Chestnut Street, Salem, Massachusetts

The view looking west on Chestnut Street from the corner of Pickering Street, around 1906. Image courtesy of the Library of Congress, Detroit Publishing Company Collection.

The scene in 2023:

During the late 18th and early 19th centuries, Salem was one of the most prosperous seaports in the United States. This was reflected in its architecture, which included many large, fashionable Federal-style homes that were built for merchants and other wealthy Salem residents. Many of these homes are located on the streets immediately to the west of downtown Salem, including Chestnut Street, as shown in these two photos.

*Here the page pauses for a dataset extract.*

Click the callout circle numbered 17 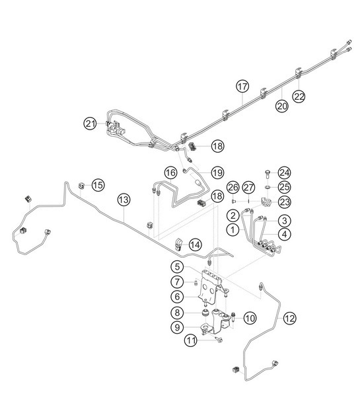(242, 87)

Chestnut Street was laid out in 1796, and over the next few decades it was developed with stately homes. Only one house on the street is known to have been the work of prominent Salem architect Samuel McIntire, but his influence is clearly evident in the designs of the other houses here. Many of the houses are brick, although some are wood, and they are generally three stories high, have a hipped roof, and have a roughly square footprint. Most were designed as standalone single-family homes, but there are a few that were built as adjoining two-family homes.

By the time the top photo was taken at the turn of the 20th century, the street was already recognized as an important Salem landmark. Not only were the houses themselves significant, but the streetscape itself was also notable for the many elms that lined the street, creating a tunnel-like effect, as shown in the top photo.

Sadly, nearly all of the elms are gone now, likely as a result of Dutch Elm Disease. Today, the street is still lined by trees, but their lower canopies do not have the same effect that the elms once had. Despite the loss of the elms, though, not much else has changed in this scene. The tree cover makes it hard to tell, but all of the homes in the top photo are still standing. The street is one of the finest collections of Federal-style architecture anywhere in New England, and it forms the centerpiece of the Chestnut Street District, which was added to the National Register of Historic Places in 1973.